Required action >>
Tally the lines below that contain the word "click". Only the total should be given.

——

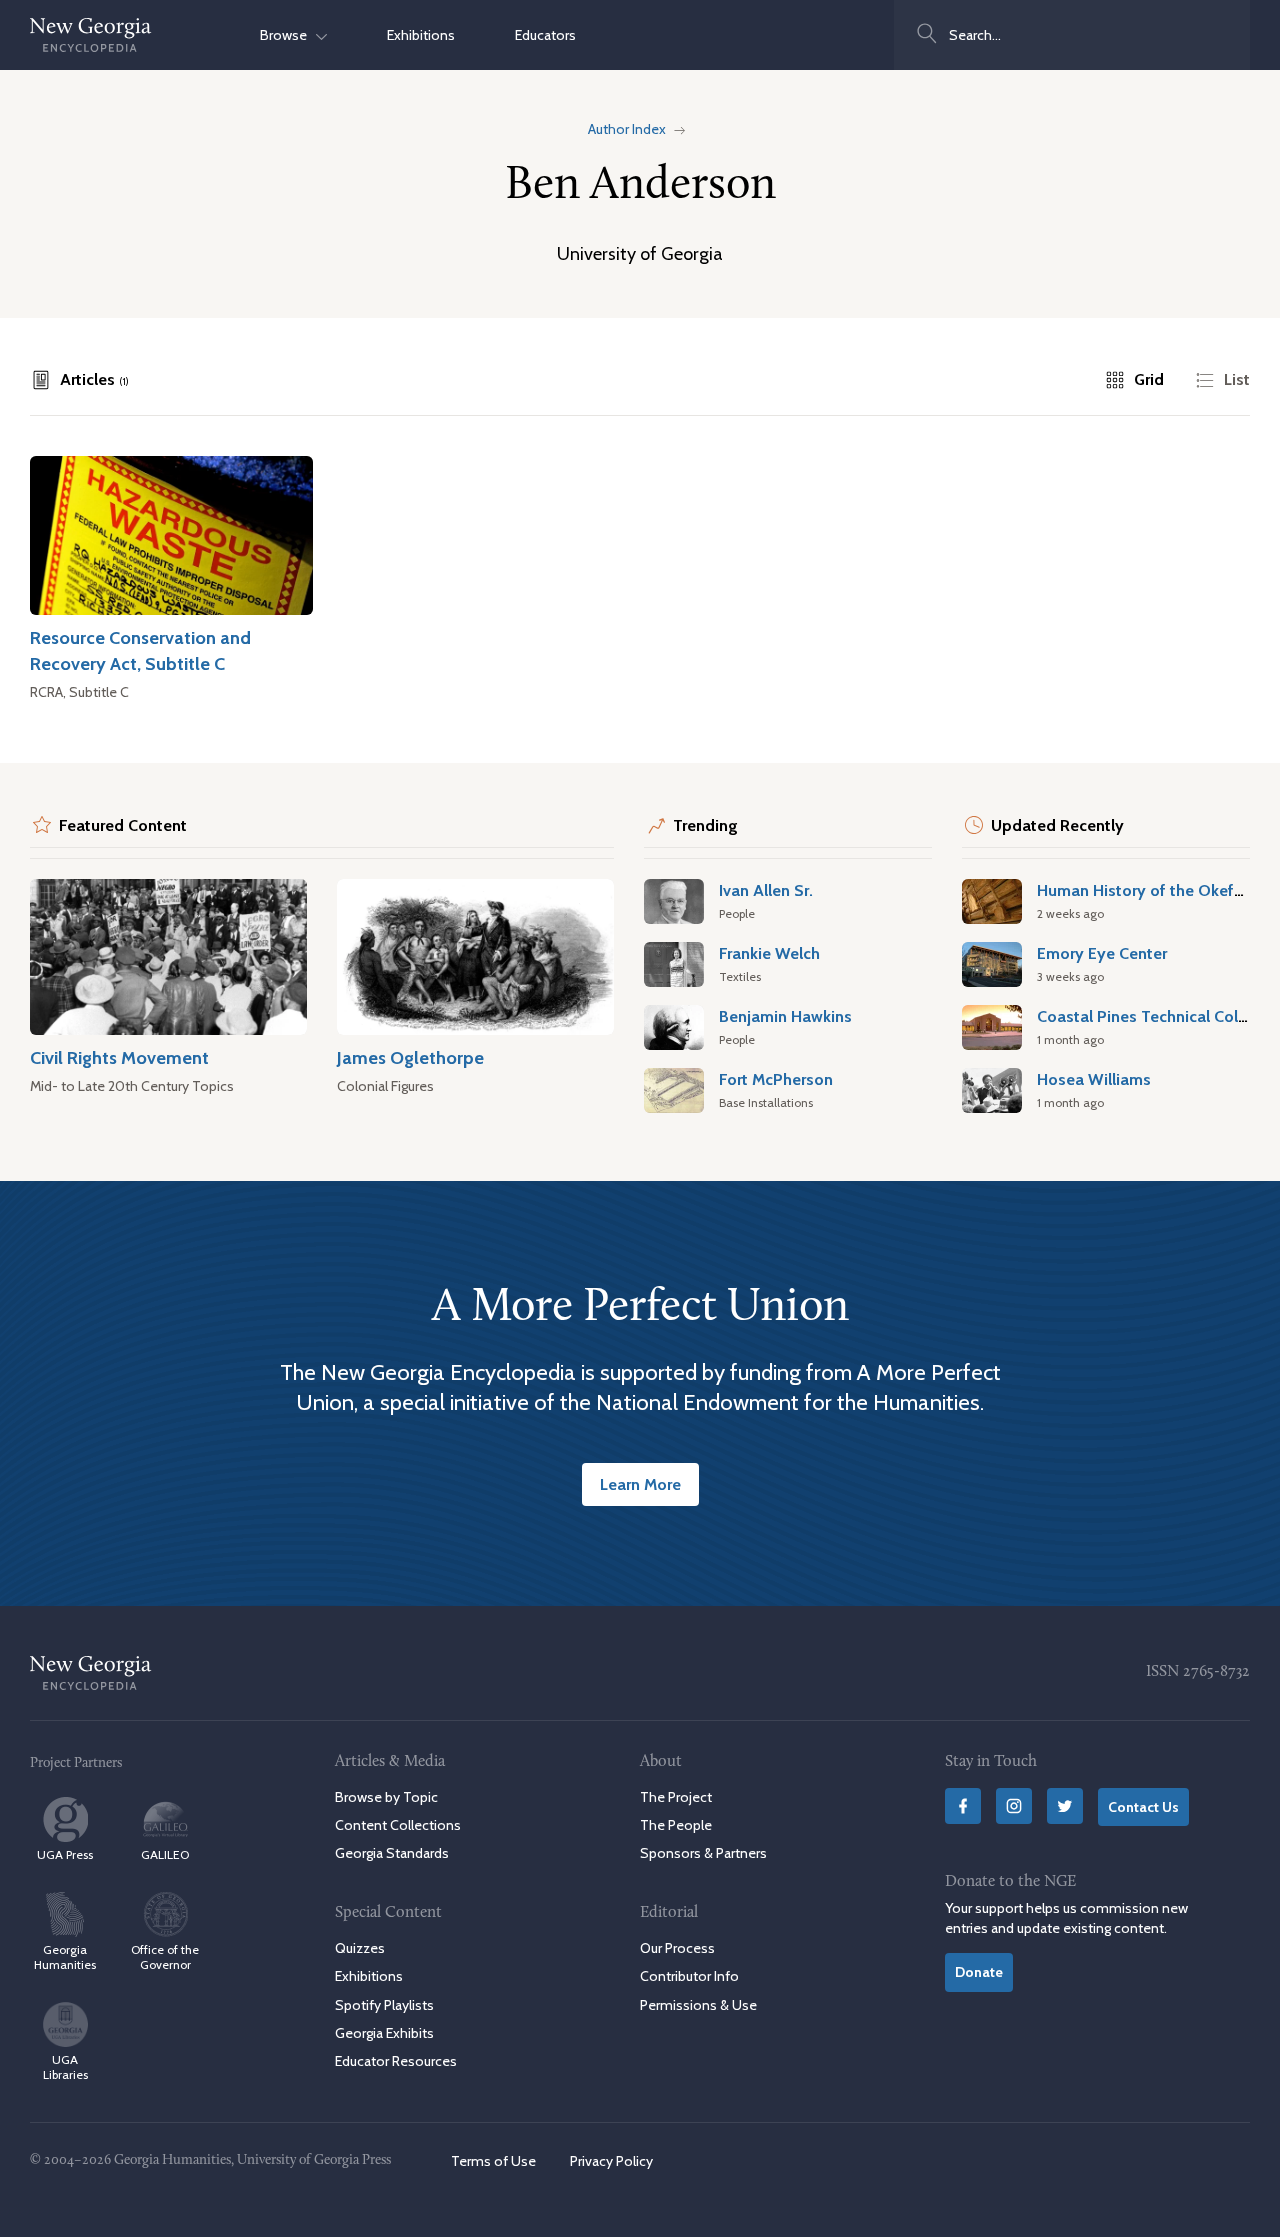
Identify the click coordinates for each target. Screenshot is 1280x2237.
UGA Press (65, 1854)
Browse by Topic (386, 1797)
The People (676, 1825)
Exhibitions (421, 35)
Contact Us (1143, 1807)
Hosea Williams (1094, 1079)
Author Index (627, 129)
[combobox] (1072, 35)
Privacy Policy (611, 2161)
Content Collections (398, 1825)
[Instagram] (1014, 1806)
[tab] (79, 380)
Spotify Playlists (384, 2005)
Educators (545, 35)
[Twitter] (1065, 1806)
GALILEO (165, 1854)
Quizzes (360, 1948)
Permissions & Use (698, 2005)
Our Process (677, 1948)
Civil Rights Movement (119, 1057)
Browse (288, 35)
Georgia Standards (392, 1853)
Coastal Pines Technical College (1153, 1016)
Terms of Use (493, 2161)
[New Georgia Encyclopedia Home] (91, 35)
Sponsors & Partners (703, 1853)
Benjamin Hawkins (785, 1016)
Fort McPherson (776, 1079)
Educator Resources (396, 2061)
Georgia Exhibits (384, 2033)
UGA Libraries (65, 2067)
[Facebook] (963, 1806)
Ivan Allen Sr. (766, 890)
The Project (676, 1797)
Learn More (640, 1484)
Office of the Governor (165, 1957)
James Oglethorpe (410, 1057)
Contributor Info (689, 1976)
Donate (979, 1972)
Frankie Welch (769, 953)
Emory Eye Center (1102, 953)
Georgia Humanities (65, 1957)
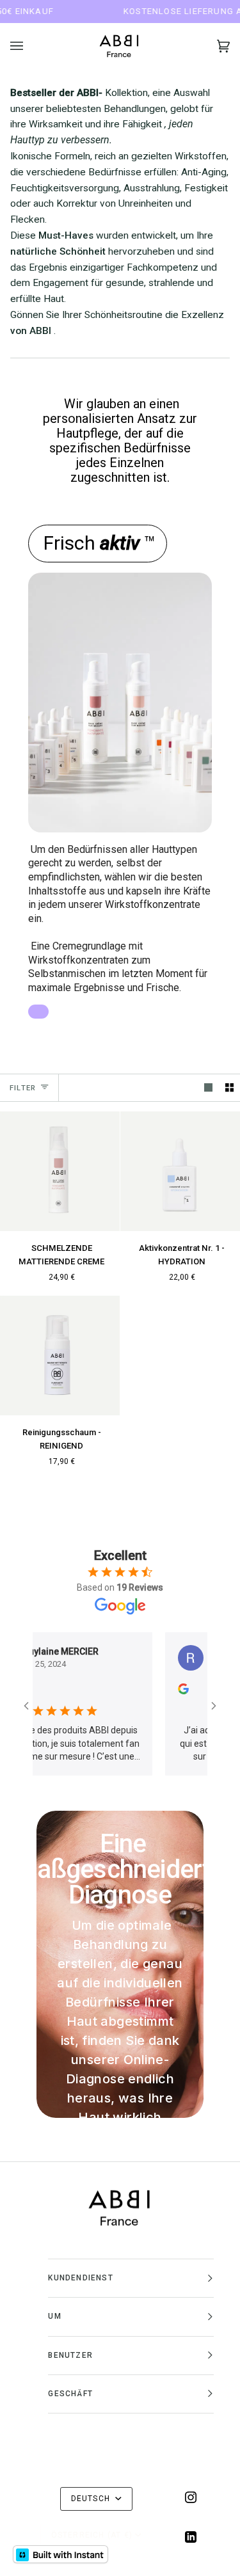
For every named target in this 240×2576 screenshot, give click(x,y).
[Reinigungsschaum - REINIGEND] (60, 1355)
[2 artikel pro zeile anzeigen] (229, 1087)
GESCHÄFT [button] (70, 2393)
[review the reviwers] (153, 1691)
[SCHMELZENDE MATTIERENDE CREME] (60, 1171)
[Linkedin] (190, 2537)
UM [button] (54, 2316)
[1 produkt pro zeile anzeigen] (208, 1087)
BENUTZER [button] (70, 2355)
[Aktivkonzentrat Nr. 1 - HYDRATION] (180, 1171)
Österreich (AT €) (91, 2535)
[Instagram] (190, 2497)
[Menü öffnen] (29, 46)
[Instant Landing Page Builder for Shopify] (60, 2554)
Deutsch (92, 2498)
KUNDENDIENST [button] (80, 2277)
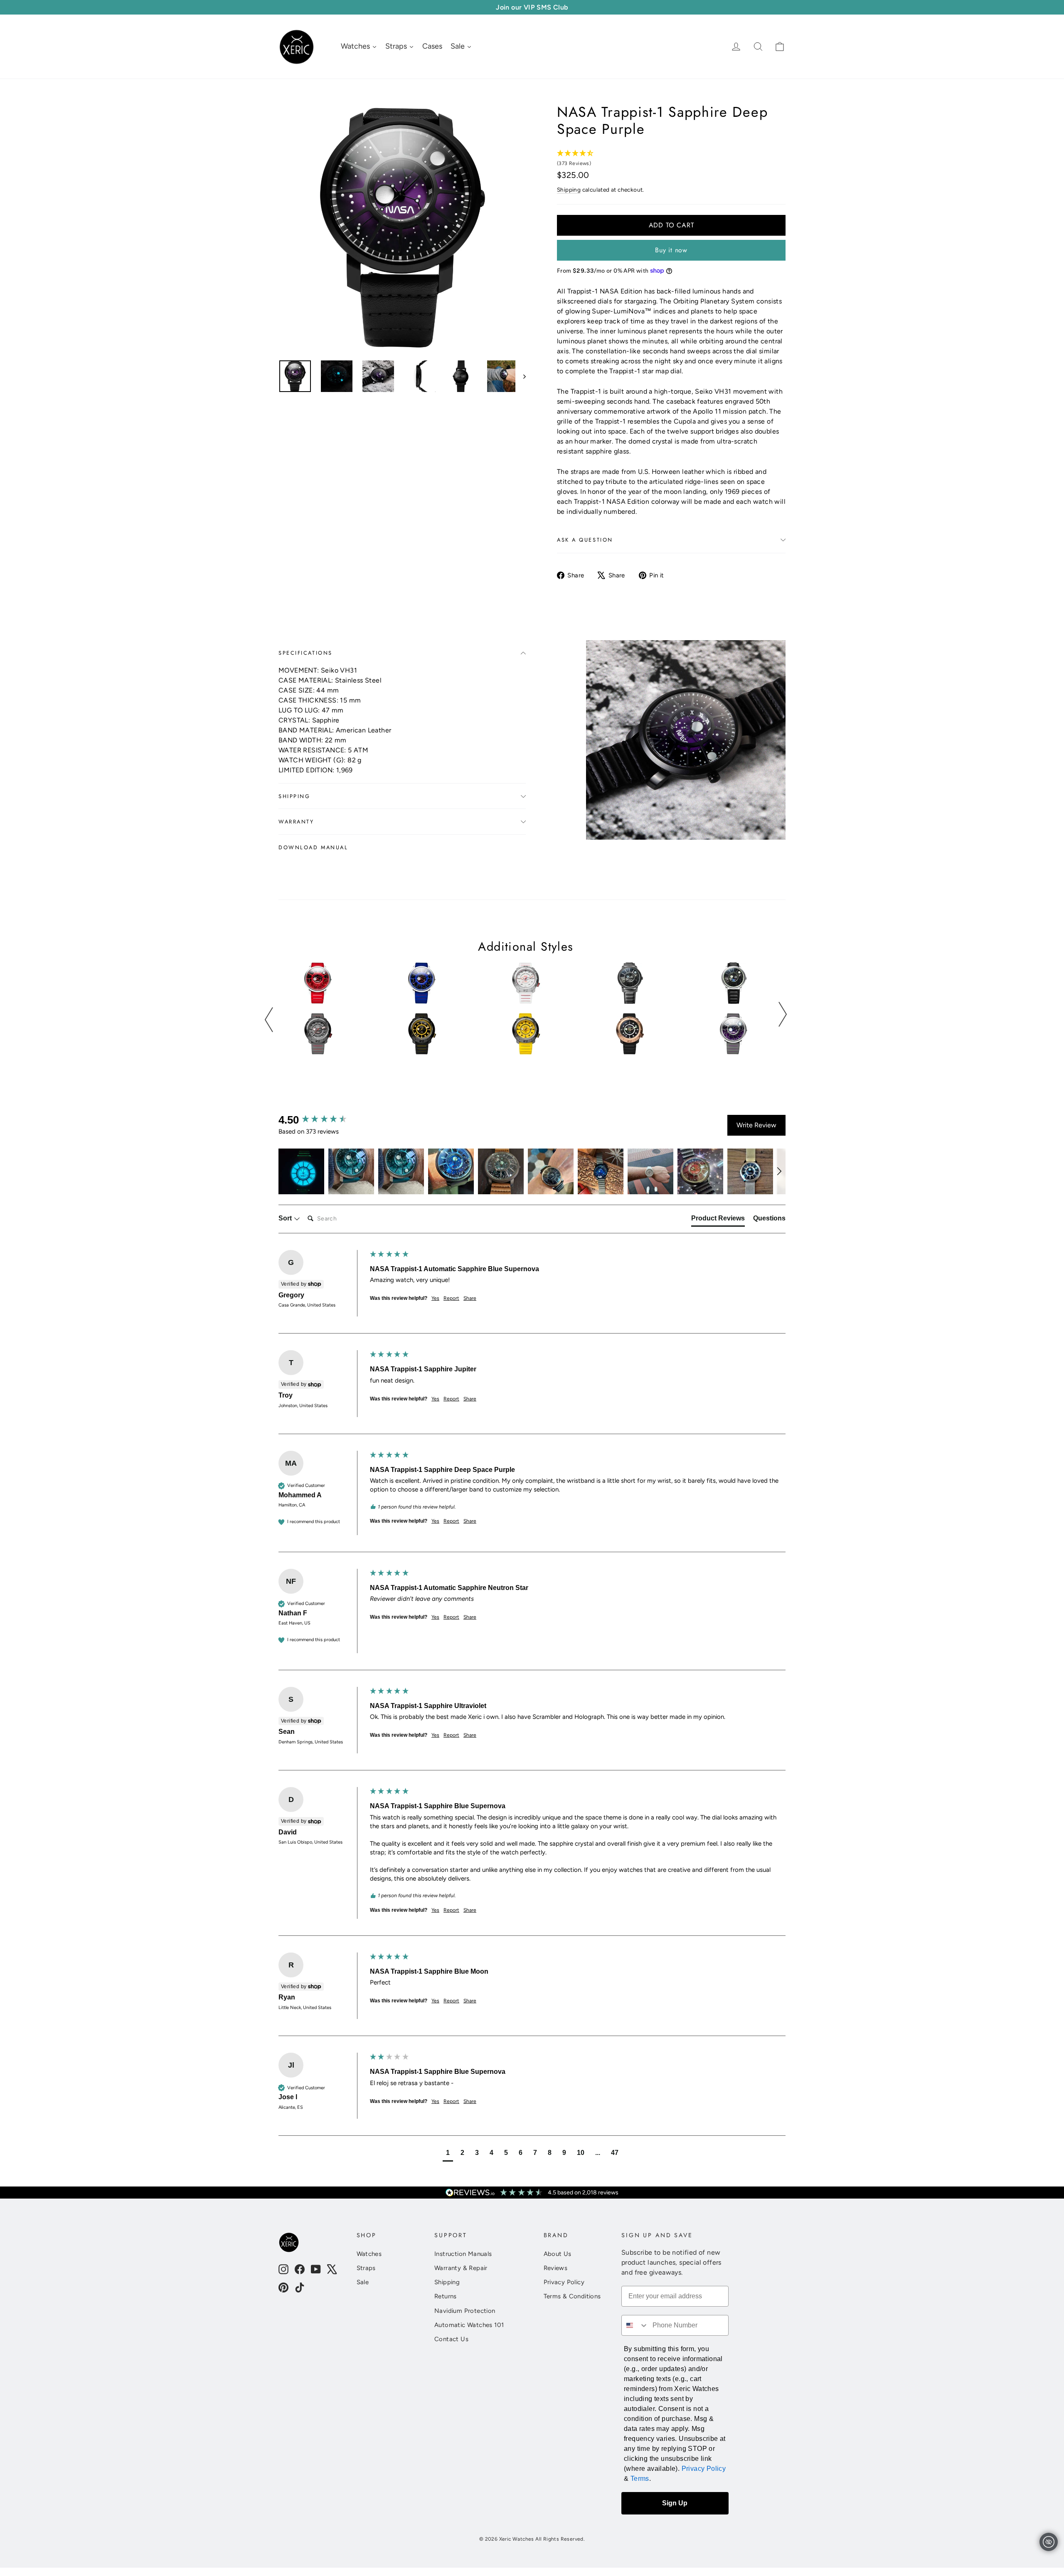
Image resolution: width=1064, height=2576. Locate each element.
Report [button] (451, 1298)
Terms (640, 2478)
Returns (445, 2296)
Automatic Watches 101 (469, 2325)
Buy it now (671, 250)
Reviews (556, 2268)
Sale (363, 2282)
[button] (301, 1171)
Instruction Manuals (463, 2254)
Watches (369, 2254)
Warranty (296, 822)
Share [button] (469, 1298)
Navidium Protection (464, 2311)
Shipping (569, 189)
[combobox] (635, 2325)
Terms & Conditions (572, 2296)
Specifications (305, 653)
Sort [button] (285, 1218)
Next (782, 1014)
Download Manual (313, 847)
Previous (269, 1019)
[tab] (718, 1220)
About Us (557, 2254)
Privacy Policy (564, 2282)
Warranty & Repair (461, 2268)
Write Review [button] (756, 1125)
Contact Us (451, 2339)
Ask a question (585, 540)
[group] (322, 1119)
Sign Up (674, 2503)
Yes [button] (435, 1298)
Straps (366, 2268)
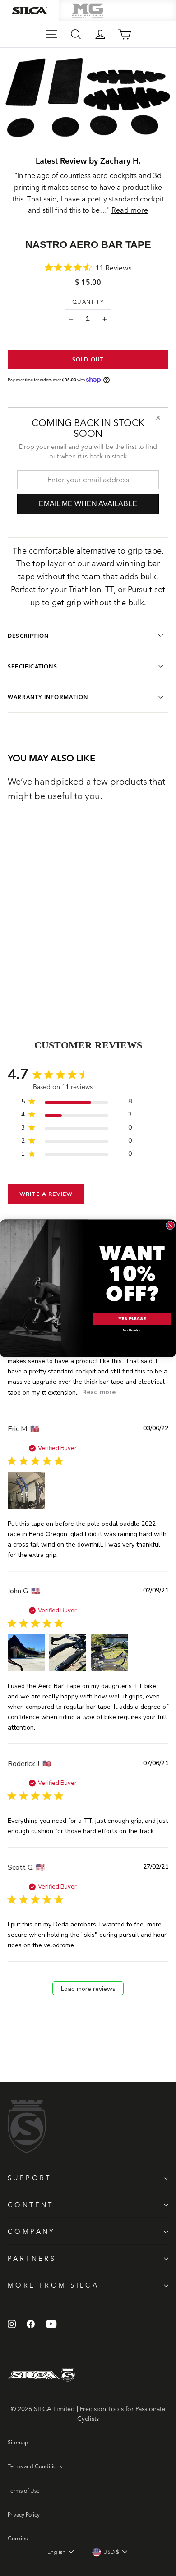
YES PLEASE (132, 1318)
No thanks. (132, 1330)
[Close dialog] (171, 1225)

——

Problem solution >>
2